Required work:
The lines to extract run from the first line of the entries through the line that contains "This screenshot has width=1568, height=771."; reproduce exactly those lines and no others.

Recorded data:
=== Begin Enclosure ===

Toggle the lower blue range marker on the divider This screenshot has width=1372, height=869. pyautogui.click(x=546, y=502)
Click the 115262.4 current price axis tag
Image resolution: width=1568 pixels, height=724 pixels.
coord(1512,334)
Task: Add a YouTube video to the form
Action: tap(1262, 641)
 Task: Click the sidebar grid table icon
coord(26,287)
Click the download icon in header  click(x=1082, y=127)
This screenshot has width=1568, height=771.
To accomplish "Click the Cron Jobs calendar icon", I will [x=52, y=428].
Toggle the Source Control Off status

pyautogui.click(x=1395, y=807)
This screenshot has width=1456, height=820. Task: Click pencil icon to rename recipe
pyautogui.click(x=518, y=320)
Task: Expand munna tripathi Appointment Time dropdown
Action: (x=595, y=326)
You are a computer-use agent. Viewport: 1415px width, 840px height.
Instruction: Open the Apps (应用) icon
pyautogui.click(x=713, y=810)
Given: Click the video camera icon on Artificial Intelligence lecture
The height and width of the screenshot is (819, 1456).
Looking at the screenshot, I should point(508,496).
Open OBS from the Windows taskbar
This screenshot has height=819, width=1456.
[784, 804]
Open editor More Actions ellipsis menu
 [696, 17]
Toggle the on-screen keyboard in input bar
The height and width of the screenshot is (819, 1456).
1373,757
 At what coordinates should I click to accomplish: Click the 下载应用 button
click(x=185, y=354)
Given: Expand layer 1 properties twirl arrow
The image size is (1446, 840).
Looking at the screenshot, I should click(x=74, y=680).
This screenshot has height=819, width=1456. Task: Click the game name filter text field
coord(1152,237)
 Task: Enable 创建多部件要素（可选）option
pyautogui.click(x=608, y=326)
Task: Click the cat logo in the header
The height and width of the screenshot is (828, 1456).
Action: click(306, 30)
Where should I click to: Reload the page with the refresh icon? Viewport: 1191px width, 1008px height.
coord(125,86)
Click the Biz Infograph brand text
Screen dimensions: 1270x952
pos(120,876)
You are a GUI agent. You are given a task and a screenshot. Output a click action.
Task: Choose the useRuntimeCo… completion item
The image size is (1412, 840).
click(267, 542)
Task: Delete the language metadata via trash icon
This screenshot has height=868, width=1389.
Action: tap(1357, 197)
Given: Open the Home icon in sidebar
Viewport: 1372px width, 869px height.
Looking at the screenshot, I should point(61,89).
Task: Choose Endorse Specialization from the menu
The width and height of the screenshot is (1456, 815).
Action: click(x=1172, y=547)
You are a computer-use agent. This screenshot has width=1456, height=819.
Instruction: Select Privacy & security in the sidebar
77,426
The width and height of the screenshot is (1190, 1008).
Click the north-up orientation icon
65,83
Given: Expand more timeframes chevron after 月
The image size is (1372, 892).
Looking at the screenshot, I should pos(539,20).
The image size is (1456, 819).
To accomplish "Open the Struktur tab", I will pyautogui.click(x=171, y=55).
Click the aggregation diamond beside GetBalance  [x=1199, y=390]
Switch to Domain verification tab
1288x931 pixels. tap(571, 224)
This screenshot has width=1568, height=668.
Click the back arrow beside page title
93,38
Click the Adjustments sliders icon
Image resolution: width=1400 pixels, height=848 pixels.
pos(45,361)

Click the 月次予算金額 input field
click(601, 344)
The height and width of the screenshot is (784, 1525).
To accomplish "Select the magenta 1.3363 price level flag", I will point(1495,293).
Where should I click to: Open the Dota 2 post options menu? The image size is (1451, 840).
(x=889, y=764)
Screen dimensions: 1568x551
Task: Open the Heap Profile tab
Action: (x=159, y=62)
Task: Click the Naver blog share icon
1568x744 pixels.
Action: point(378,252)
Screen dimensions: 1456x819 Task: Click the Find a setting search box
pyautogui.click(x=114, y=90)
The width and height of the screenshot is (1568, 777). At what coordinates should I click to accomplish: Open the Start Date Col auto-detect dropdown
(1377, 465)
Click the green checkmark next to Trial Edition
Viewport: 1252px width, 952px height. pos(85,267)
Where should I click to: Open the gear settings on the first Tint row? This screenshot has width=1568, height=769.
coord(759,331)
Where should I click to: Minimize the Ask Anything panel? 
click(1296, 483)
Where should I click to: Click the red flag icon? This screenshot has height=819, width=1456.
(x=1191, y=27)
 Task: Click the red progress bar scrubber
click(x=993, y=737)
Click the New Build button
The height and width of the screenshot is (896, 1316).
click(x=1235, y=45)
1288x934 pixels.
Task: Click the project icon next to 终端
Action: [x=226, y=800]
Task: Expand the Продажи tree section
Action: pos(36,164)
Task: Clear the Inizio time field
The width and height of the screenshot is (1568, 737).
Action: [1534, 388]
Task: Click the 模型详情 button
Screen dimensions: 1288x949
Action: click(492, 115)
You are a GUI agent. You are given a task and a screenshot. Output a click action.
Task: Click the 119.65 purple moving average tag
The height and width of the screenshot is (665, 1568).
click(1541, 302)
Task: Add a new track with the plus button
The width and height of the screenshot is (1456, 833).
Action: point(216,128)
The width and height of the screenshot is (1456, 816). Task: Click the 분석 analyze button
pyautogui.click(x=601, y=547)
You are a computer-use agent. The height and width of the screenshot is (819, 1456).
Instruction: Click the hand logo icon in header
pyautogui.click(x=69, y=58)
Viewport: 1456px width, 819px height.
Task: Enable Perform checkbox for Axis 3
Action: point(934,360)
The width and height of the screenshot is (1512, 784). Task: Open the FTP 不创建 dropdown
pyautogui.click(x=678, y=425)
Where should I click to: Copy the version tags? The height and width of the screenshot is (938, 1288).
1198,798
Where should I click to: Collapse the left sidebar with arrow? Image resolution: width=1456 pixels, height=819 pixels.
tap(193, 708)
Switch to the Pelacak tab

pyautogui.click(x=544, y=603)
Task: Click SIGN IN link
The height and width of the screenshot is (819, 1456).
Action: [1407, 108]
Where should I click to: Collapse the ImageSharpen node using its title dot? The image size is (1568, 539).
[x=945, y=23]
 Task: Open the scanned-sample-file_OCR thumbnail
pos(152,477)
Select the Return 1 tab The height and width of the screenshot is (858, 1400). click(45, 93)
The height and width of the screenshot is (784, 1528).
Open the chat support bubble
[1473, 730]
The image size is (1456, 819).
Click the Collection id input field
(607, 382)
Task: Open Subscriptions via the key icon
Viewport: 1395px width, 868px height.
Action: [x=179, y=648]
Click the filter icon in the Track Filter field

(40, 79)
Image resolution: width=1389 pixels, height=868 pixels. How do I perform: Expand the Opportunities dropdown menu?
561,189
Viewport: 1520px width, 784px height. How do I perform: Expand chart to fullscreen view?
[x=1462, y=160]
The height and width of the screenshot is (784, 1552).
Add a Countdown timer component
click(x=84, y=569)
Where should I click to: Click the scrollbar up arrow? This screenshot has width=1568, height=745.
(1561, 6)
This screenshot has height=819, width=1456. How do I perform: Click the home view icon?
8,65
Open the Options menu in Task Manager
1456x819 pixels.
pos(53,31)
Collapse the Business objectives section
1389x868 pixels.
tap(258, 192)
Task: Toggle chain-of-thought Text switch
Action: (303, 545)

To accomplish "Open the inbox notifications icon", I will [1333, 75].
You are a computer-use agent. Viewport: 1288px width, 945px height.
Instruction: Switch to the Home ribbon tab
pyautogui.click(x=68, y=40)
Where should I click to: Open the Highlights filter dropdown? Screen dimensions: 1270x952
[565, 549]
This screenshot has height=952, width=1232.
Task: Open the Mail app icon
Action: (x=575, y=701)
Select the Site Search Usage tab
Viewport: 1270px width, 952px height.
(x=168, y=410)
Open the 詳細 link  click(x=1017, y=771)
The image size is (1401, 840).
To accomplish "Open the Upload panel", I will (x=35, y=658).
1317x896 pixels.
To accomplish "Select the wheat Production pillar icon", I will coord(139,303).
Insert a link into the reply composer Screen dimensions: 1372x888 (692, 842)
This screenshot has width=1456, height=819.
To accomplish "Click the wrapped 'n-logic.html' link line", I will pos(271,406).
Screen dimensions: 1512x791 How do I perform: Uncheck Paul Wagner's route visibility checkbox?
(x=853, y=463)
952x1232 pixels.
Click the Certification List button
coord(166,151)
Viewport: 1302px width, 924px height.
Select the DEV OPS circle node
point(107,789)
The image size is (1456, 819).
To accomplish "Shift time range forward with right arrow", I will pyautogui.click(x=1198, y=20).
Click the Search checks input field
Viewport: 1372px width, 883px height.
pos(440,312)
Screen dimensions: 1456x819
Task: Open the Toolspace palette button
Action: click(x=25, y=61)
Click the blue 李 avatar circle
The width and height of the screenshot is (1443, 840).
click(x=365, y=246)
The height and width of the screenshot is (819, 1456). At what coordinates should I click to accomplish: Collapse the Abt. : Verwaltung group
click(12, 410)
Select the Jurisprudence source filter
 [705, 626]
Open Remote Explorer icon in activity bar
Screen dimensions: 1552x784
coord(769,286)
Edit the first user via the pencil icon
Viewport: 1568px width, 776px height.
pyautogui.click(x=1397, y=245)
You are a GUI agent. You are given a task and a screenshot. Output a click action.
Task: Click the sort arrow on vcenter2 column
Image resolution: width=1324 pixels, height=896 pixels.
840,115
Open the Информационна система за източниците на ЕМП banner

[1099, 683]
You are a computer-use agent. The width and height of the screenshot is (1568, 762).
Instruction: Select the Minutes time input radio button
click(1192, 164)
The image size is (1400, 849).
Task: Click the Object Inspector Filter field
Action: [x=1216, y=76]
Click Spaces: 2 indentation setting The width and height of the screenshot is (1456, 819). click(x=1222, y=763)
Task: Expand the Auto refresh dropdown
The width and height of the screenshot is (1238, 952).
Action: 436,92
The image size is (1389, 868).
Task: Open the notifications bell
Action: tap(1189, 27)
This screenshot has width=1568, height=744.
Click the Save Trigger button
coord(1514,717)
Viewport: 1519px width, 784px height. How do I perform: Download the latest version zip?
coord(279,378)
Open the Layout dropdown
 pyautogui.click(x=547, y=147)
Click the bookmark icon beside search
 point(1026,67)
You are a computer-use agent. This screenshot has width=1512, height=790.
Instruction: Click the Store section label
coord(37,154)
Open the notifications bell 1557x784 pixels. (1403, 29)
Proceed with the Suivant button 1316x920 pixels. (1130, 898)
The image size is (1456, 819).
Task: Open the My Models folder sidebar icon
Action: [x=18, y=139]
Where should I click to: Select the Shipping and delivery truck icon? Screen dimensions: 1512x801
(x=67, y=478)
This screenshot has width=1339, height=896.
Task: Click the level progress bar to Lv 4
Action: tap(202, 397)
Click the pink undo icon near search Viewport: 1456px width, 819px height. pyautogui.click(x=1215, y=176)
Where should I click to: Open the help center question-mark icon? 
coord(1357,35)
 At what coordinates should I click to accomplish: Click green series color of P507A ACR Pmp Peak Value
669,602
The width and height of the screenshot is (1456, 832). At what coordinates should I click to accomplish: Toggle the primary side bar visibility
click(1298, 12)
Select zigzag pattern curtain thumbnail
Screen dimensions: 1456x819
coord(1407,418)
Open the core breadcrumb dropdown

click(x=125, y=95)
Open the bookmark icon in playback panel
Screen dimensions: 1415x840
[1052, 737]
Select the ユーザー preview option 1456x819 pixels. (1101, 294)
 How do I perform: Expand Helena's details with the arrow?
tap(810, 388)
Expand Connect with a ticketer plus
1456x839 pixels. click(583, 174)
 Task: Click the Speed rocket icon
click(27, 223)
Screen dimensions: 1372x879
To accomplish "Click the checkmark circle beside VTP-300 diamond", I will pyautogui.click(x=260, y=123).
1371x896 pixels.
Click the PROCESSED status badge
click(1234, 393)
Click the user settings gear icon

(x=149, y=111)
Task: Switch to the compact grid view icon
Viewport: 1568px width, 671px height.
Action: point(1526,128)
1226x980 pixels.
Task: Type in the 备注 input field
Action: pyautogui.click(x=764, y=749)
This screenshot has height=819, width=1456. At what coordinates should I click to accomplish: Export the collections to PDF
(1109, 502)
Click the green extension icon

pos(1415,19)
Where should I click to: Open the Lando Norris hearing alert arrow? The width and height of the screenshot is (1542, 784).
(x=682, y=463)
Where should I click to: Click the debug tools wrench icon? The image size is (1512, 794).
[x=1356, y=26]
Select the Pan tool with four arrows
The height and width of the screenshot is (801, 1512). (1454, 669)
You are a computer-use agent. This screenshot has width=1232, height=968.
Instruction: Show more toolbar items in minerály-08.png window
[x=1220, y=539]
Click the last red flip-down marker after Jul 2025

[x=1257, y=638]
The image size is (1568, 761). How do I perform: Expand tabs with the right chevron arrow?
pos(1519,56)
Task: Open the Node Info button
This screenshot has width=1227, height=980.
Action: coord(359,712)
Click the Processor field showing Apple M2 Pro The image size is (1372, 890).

=== End Enclosure ===

Solution for this exercise:
Toggle the lower blue range marker on the divider This screenshot has width=1372, height=869. pyautogui.click(x=546, y=502)
Click the 115262.4 current price axis tag
Image resolution: width=1568 pixels, height=724 pixels.
coord(1512,334)
Task: Add a YouTube video to the form
Action: tap(1262, 641)
 Task: Click the sidebar grid table icon
coord(26,287)
Click the download icon in header  click(x=1082, y=127)
This screenshot has width=1568, height=771.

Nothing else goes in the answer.